Statistical consistency and asymptotic normality for high-dimensional robust M-estimators (1501.00312v1)

Abstract: We study theoretical properties of regularized robust M-estimators, applicable when data are drawn from a sparse high-dimensional linear model and contaminated by heavy-tailed distributions and/or outliers in the additive errors and covariates. We first establish a form of local statistical consistency for the penalized regression estimators under fairly mild conditions on the error distribution: When the derivative of the loss function is bounded and satisfies a local restricted curvature condition, all stationary points within a constant radius of the true regression vector converge at the minimax rate enjoyed by the Lasso with sub-Gaussian errors. When an appropriate nonconvex regularizer is used in place of an l_1-penalty, we show that such stationary points are in fact unique and equal to the local oracle solution with the correct support---hence, results on asymptotic normality in the low-dimensional case carry over immediately to the high-dimensional setting. This has important implications for the efficiency of regularized nonconvex M-estimators when the errors are heavy-tailed. Our analysis of the local curvature of the loss function also has useful consequences for optimization when the robust regression function and/or regularizer is nonconvex and the objective function possesses stationary points outside the local region. We show that as long as a composite gradient descent algorithm is initialized within a constant radius of the true regression vector, successive iterates will converge at a linear rate to a stationary point within the local region. Furthermore, the global optimum of a convex regularized robust regression function may be used to obtain a suitable initialization. The result is a novel two-step procedure that uses a convex M-estimator to achieve consistency and a nonconvex M-estimator to increase efficiency.

• The paper establishes statistical consistency of robust M-estimators in high-dimensional linear models contaminated by heavy-tailed errors and outliers.
• The paper demonstrates that under local restricted curvature conditions, these estimators converge at rates comparable to Lasso with sub-Gaussian errors.
• The paper introduces a two-step algorithm that combines convex initialization with nonconvex refinement to ensure efficient convergence and attain oracle properties.

Statistical Consistency and Asymptotic Normality for High-Dimensional Robust $M$-Estimators

This paper authored by Po-Ling Loh meticulously examines the theoretical properties of regularized robust $M$-estimators, particularly in the context of sparse high-dimensional linear models that may include data contaminated by heavy-tailed distributions and outliers.
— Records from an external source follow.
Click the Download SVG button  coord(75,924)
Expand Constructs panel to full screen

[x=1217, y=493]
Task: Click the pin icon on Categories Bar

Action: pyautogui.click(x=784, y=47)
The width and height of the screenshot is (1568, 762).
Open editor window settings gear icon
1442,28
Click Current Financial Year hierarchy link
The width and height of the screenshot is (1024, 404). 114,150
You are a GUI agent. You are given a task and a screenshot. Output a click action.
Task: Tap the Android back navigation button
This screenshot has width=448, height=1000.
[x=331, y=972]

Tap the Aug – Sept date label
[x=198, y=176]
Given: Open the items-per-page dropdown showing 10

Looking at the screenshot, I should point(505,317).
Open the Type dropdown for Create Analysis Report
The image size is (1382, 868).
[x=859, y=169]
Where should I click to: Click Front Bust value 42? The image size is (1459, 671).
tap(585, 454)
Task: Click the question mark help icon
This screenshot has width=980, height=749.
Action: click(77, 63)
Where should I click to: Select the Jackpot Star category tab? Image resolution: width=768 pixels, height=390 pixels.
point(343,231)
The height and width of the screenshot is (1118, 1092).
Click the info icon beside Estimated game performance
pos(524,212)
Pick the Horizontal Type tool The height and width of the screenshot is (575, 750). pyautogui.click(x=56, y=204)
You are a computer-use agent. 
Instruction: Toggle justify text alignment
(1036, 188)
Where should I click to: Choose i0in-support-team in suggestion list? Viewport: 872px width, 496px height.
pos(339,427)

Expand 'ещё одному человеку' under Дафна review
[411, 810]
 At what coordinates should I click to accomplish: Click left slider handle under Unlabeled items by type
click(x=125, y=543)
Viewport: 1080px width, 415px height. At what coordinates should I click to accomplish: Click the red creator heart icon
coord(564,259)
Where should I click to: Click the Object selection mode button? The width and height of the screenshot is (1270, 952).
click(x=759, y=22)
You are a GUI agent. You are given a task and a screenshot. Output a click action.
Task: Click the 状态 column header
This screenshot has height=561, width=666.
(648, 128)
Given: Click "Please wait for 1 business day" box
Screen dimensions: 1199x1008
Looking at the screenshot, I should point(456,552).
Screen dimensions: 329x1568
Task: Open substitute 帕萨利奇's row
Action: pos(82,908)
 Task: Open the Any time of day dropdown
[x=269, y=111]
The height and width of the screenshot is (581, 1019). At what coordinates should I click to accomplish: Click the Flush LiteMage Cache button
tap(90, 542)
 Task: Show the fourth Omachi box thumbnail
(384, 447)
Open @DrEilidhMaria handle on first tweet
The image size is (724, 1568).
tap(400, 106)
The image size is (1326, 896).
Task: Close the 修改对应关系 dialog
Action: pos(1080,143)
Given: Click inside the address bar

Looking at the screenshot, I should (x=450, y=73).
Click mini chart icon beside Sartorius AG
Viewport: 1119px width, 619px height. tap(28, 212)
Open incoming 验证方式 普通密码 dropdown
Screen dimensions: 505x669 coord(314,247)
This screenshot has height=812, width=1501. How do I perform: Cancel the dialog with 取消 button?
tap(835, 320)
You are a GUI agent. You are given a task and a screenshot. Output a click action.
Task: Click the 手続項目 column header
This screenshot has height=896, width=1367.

The paper evaluates the statistical consistency and asymptotic normality of these estimators, providing significant insights into their behavior under specific distributional assumptions.

The paper begins by defining the framework and interest for $M$-estimators within the linear regression setting, focusing on robustness against deviations such as model misspecification and data outliers. This robustness is crucial in high-dimensional settings where traditional regression methods like ordinary least squares (OLS) may perform poorly when faced with anomalies or data with heavy tails. The document outlines the statistical consistency achieved by robust $M$-estimators under select regularization techniques, with performance comparable to methods like the Lasso under sub-Gaussian errors.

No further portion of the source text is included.